I have an affection fir this charity and wish it well. But i would be interested to know what's going on. Has the code if conduct been changed?

OP posts:
LifeInsideMyhead · 12/07/2022 10:15

I think this is such a dangerous direction to go in.

A mother-baby dyad is such a precious thing to protect. And we are in danger of treating women as incubators then back to work. We will lose sight of that precious bond and importance pf supporting that of we can't even talk about it.

This makes me so so sad. Its no longer men dressing as women (fine!) But breaking down all the uniquely female spaces and supports.

RoseslnTheHospital · 12/07/2022 10:21

That really comes across like they want to start supporting dads with breastfeeding, which makes no sense.

LunaLights · 12/07/2022 12:23

If they are going so “be kind” and “inclusive” why haven’t they changed their name?

RadFemApparently · 12/07/2022 17:15

I'm getting more and more disheartened at the number of organisations and business who deal with pregnant women and breastfeeding mothers using terms like birthing people and using the word parent when they actually just mean the woman that is pregnant 😔. I'm involved in this sector and it's almost everyone.

The ones that do use the word woman (on SM for example) tend to only do so deep into a post or as a hashtag at the end. I still appreciate it though, so if you are one of these people, thank you. I saw a business refer to 'pregnant ladies dealing with the heat' today and I almost cheered!

MrsOvertonsWindow · 12/07/2022 17:22

The irony is that no matter how much they flail and wail, it will still be women and mothers breastfeeding. And still only women giving birth (no matter what they identify as). So they're on a hiding to nothing cos that pesky biology will continue to demonstrate that only women and mothers give birth and breastfeed.

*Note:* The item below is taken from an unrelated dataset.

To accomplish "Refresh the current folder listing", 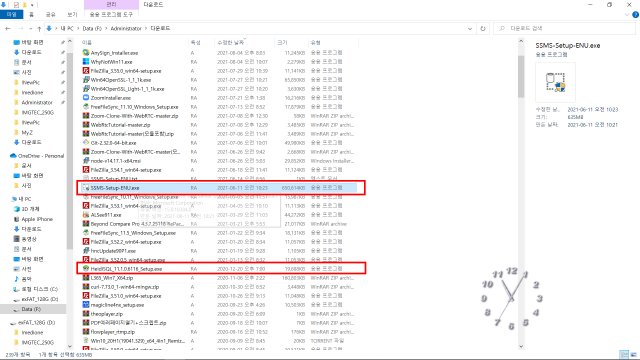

Day after day, month after month, year after year and century after century.
Grin

nepeta · 12/07/2022 17:47

Their site also has this sentence:

At the centre of our work are mums, parents and babies. We also work very closely with dads, partners, grandparents, uncles, aunts, health professionals and anyone else involved in a parent’s care.

So parents are listed as breastfeeders, but then 'dads' and 'partners' are listed separately. Clearly, then, they are not viewed as parents.

This is one of the problems when woke language neutralises some female process or body part by turning it into something 'people,' in general, can do or have: It widens the category in a way which loses information AND it creates lies about general information.

When woke language uses 'pregnant people' it widens the name for the group which has the capability to become pregnant in a way which disguises the very existence of that group, and then it also suggests that now any individual who is in the group 'people' can get pregnant, including male-bodied ones.

The real problem, of course, is that most women view 'women' as a biology-linked term, but once inclusive language is used that link is severed, so all 'women' are pretty much told that they are now women because they like feminine things or are appearance-conscious etc.

BloodyHellKen · 12/07/2022 18:24

MrsOvertonsWindow · 12/07/2022 17:22

The irony is that no matter how much they flail and wail, it will still be women and mothers breastfeeding. And still only women giving birth (no matter what they identify as). So they're on a hiding to nothing cos that pesky biology will continue to demonstrate that only women and mothers give birth and breastfeed. Day after day, month after month, year after year and century after century.
Grin

👏👏👏👏👏👏

Manderleyagain · 12/07/2022 23:00

Nepeta Yes that is what happens. I think people don't quite see it, or have difficulty articulating what the problem with it is. It doesn't come straight to mind, and it's easy to think 'what's the harm, when it means so much to this group who have it hard' but what do we lose?

I am sure that the peer supporters will think of their work as centreing the mum and baby. I hope the training still manages to get that across, but it's difficult to know how they will instill that emphasis & core principle without that language.

It might be they fear losing funding contracts to other organisations who use the new inclusive language. I wonder whether there's an ongoing struggle within the organisation.